Empresas poderão ser multadas a partir de hoje de acordo com LGPD

Na verdade, desde ontem, mas como o primeiro dia do mês caiu em um domingo, nada aconteceu por enquanto. O fato é que, a partir de agora, as sanções previstas na Lei Geral de Proteção de Dados Pessoais (LGPD) podem efetivamente ser aplicadas.

Contexto e relevância… Nos últimos anos, a coleta de dados por parte de empresas cresceu absurdamente e, certamente, você tem infos disponíveis no banco de dados de diversas empresas.

A LGPD é um grande marco na relação e no tratamento das informações por parte das empresas e tem como objetivo principal a proteção da privacidade das pessoas.

Desde a nomeação de uma pessoa encarregada pelos dados — ou Data Protection Office (DPO) — até a disponibilização de relatórios e atendimento específico para contato para esclarecimentos, as empresas passam a ter uma série de requisitos a serem cumpridos diante da lei.

Qual o tamanho das multas? É aqui que mora a confusão.
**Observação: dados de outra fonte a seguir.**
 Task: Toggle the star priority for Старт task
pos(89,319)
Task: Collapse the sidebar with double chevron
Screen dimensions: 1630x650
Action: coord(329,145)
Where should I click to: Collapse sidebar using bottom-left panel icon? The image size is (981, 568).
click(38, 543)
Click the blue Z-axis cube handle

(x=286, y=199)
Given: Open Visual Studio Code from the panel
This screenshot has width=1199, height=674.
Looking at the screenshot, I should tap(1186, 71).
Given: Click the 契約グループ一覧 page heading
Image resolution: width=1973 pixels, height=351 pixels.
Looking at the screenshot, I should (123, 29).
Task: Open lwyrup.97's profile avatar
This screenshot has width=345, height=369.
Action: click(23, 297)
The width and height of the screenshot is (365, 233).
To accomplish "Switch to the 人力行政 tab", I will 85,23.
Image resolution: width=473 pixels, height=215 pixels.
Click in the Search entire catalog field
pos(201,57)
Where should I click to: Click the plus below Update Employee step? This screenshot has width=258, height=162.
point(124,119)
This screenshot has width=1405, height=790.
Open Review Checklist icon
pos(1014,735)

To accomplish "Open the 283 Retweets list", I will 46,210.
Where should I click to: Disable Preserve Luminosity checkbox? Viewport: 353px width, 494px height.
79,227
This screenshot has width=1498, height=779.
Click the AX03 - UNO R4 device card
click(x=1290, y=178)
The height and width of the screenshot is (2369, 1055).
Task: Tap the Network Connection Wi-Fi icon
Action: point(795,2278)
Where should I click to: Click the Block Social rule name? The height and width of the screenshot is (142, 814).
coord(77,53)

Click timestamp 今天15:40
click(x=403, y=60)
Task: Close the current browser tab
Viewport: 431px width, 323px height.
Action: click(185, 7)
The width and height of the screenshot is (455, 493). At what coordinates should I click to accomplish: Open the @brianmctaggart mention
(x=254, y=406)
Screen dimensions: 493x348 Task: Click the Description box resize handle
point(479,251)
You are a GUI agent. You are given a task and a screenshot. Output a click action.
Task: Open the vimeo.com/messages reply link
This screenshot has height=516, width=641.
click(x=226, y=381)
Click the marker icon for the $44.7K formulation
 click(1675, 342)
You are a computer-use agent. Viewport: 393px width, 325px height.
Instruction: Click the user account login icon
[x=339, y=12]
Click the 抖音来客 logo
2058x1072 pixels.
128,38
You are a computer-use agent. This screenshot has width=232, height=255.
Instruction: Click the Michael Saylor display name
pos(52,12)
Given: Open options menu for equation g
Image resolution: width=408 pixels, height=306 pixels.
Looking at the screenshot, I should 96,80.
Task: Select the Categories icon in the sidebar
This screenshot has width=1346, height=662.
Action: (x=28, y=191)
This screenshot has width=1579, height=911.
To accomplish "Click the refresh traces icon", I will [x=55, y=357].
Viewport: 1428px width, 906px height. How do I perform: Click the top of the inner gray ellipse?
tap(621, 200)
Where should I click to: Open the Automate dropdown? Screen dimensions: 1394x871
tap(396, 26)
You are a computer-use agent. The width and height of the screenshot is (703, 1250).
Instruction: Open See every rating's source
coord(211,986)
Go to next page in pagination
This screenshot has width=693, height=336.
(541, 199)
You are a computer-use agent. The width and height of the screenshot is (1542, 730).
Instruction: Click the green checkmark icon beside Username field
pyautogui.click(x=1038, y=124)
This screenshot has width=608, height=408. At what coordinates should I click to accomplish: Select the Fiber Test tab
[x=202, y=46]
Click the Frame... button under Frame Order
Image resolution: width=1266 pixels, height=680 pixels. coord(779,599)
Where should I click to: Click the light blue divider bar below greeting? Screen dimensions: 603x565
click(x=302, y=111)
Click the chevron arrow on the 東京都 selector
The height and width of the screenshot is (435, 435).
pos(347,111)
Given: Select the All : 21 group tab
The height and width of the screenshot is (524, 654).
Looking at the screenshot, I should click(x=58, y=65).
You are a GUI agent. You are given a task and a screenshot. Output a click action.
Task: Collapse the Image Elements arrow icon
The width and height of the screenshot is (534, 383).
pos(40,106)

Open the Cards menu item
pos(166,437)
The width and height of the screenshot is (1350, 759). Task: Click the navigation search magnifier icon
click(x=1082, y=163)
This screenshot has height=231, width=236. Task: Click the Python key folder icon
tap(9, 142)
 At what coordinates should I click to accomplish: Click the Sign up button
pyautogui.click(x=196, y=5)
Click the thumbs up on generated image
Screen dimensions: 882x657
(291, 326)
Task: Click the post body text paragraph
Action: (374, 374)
Apesar do prazo para aplicação ter se iniciado ontem, ainda não há um documento que estabeleça como as multas serão calculadas.

Isso indica que, inicialmente, as penalidades terão um caráter mais educativo, sendo que o órgão competente para fiscalizar e multar afirmou que as empresas começarão sendo somente advertidas, e que as punições vão evoluindo aos poucos. O que se sabe é que o teto é de R$ 50 milhões.

Zoom out: Independente do porte, as empresas — e não só as de tecnologia — devem começar a se movimentar mais ainda nos próximos meses. Uma oportunidade e tanto para os advogados de plantão.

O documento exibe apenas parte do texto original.